In Waldman v. Stone, the Sixth Circuit explored the contours of bankruptcy court jurisdiction arising from an action in which the debtor obtained a $3 million judgment against one of his main creditors. The case involved an individual debtor who claimed that his principal creditor’s fraud ultimately drove him into bankruptcy. As result, he commenced an adversary proceeding both to avoid the alleged debt as well as to recover on affirmative-based claims. After a trial, the bankruptcy court both disallowed the creditor’s claim and awarded the debtor $3 million in compensatory and punitive damages.
The Sixth Circuit, in an opinion by Judge Kethledge, explored the parameters of bankruptcy court jurisdiction to consider affirmative claims by the debtor. This included a survey of some of the recent U.S. Supreme Court authority in this area.

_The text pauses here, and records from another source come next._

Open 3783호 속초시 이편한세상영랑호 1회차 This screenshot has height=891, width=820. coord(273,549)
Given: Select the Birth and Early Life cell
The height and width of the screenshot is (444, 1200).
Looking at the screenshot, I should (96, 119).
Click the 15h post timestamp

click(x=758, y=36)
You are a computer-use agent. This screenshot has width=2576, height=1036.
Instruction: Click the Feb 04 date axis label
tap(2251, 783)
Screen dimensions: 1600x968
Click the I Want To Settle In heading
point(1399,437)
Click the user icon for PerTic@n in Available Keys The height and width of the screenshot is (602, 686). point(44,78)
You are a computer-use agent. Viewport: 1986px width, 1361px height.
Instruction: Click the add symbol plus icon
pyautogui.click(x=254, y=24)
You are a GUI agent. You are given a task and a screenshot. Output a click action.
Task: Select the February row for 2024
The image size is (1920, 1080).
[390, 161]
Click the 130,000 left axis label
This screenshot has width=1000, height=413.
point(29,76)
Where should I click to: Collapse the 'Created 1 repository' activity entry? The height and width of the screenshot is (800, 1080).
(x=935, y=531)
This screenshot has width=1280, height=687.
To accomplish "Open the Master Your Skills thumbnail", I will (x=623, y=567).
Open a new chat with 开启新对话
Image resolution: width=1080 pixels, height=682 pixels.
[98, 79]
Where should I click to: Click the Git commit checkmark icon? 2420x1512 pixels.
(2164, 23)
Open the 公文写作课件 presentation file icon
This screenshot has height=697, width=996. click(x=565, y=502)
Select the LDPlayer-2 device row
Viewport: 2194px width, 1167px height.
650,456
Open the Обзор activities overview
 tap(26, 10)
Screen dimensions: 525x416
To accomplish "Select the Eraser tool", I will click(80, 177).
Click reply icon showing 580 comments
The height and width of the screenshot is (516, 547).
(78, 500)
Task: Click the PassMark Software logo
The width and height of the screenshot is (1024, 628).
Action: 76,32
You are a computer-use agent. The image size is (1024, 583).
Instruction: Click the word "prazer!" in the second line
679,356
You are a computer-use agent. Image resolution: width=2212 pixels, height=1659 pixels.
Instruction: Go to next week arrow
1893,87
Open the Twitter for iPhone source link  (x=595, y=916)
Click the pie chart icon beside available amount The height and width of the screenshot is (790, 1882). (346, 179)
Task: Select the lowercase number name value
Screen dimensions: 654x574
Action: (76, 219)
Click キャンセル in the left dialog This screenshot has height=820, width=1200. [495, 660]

The Court ultimately concluded that the claims for monetary damages were sufficiently distinct from the disallowance claim that they were beyond the power of the bankruptcy court to adjudicate in a final order. These state law claims required the debtor to prove facts beyond those necessary for the disallowance claim: “the bankruptcy court’s judgment with respect to those claims, therefore, was entered in violation of Article III.” The Court then turned to what to do about the constitutional violation. After considering a variety of options, the Court elected to remand the case to the bankruptcy court in order to permit it to recast its judgment as proposed findings of fact and conclusions of law, which the district court should then review de novo.
This case is of obvious interest to both bankruptcy practitioners as well as those representing creditors in non-bankruptcy proceedings. As more and more claims are sought to be adjudicated in bankruptcy court, it is a reminder that there are limits to the bankruptcy court’s jurisdiction. The Court also presents an interesting way to address those concerns by having the bankruptcy court issue proposed findings of fact and conclusions of law rather than a final adjudication.